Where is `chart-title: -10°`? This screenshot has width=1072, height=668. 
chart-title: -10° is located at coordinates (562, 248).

= = =

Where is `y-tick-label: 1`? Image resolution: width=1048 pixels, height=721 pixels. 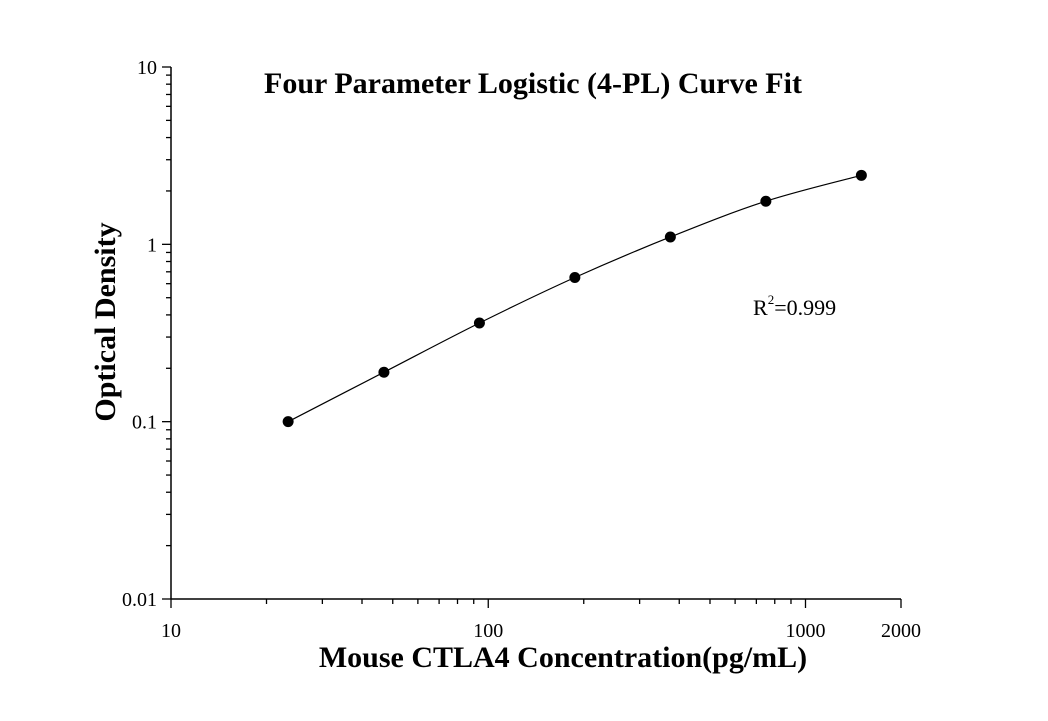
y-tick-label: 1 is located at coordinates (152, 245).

= = =

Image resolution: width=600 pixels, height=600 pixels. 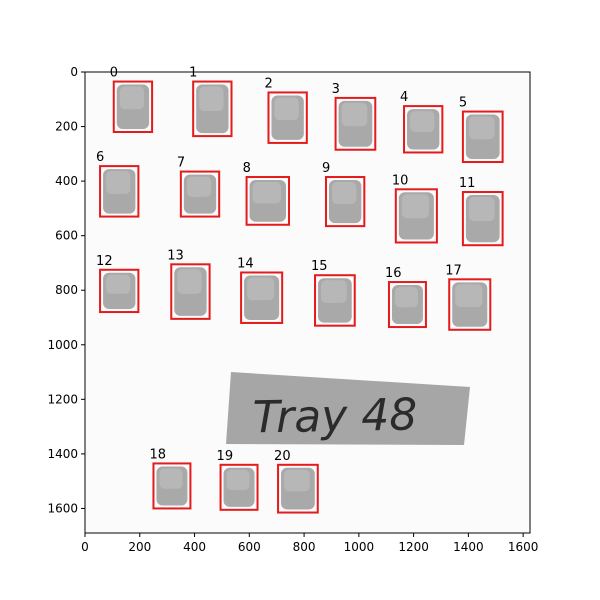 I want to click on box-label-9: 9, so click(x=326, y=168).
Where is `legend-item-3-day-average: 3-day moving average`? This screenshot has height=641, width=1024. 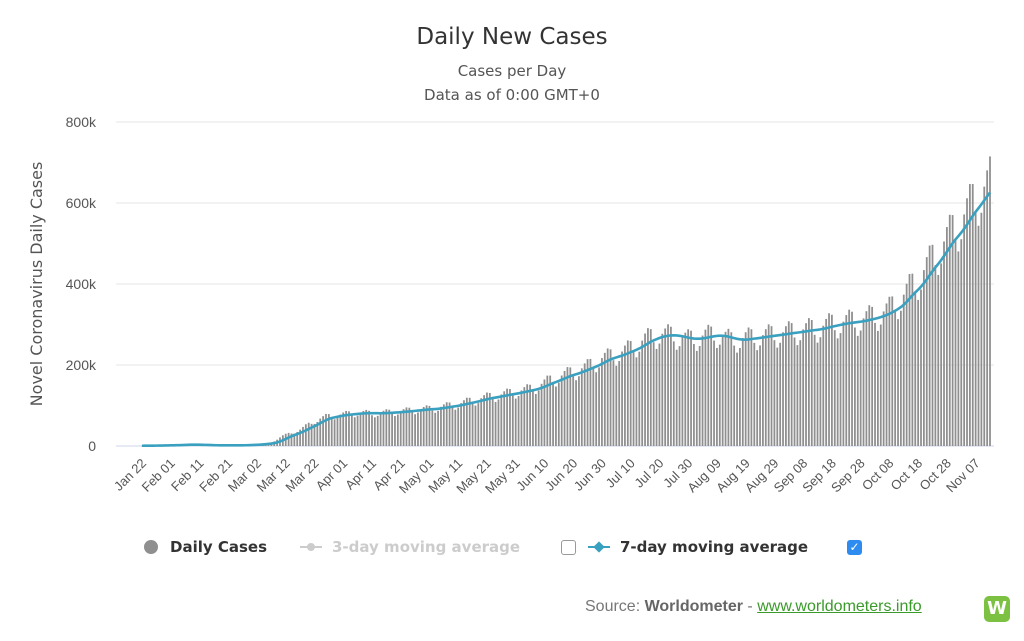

= = =

What the exercise asks> Turn the lines from the one containing "has width=1072, height=668." through the one containing "chart-title: -10° is", both included, into a Markdown table with the columns Row and Line, numbering each row and leaving out blank lines.

Task result>
| Row | Line |
|---|---|
| 1 | Where is `chart-title: -10°`? This screenshot has width=1072, height=668.  |
| 2 | chart-title: -10° is located at coordinates (562, 248). |